On September 26, 1960 Richard M. Nixon, the sitting Vice President, met Senator John F. Kennedy of Massachusetts in the first-ever televised debate between candidates for the U.S. presidency. By virtue of his superior presentation skills, Kennedy, the underdog, was able to reverse field by winning the debate and, ultimately, the election. The event was to change the face of politics forever.
Fast forward 50 years to last Thursday's first-ever televised debate among candidates for the Prime Minister of Britain. Gordon Brown, the sitting Prime Minister and the head of the Labour Party, who had been locked in a too-close-to-call race with the Conservative Party's David Cameron, met in a three-man debate with underdog Nick Clegg, the candidate of the perennial also-ran third party, the Liberal Democrats.

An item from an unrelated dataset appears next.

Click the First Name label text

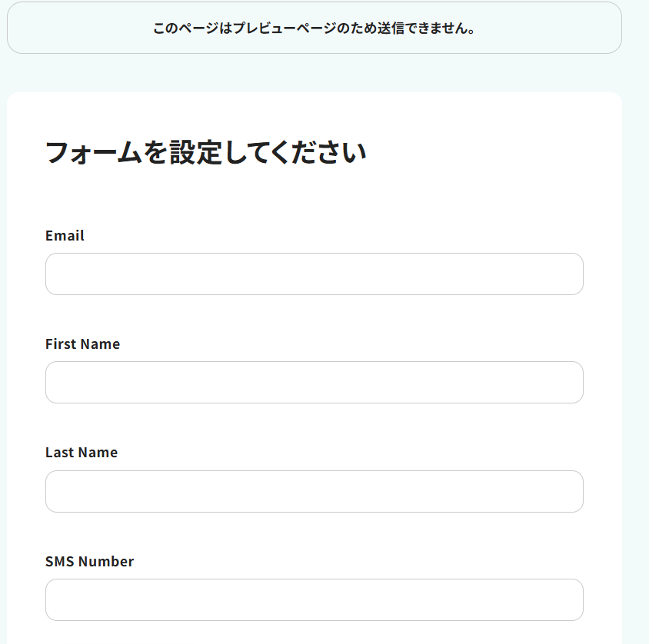(x=82, y=344)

As the London Telegraph reported, three instant polls taken after the debate declared Mr. Clegg the winner:
The results reverberated across the Atlantic where the New York Times reported that "political commentators are starting to say that the televised debate had the effect of a political volcano, remolding the electoral landscape." The report described Mr. Clegg as "a trim, tall, multilingual 43-year-old in a well-tailored suit, [who is] is nothing if not cool."
When John Kennedy debated Richard Nixon, he was trim, tall, cool, and 43 years old.
The Times concluded that Mr. Clegg's coolness was "the quality that appears to have transmitted itself to the television audience."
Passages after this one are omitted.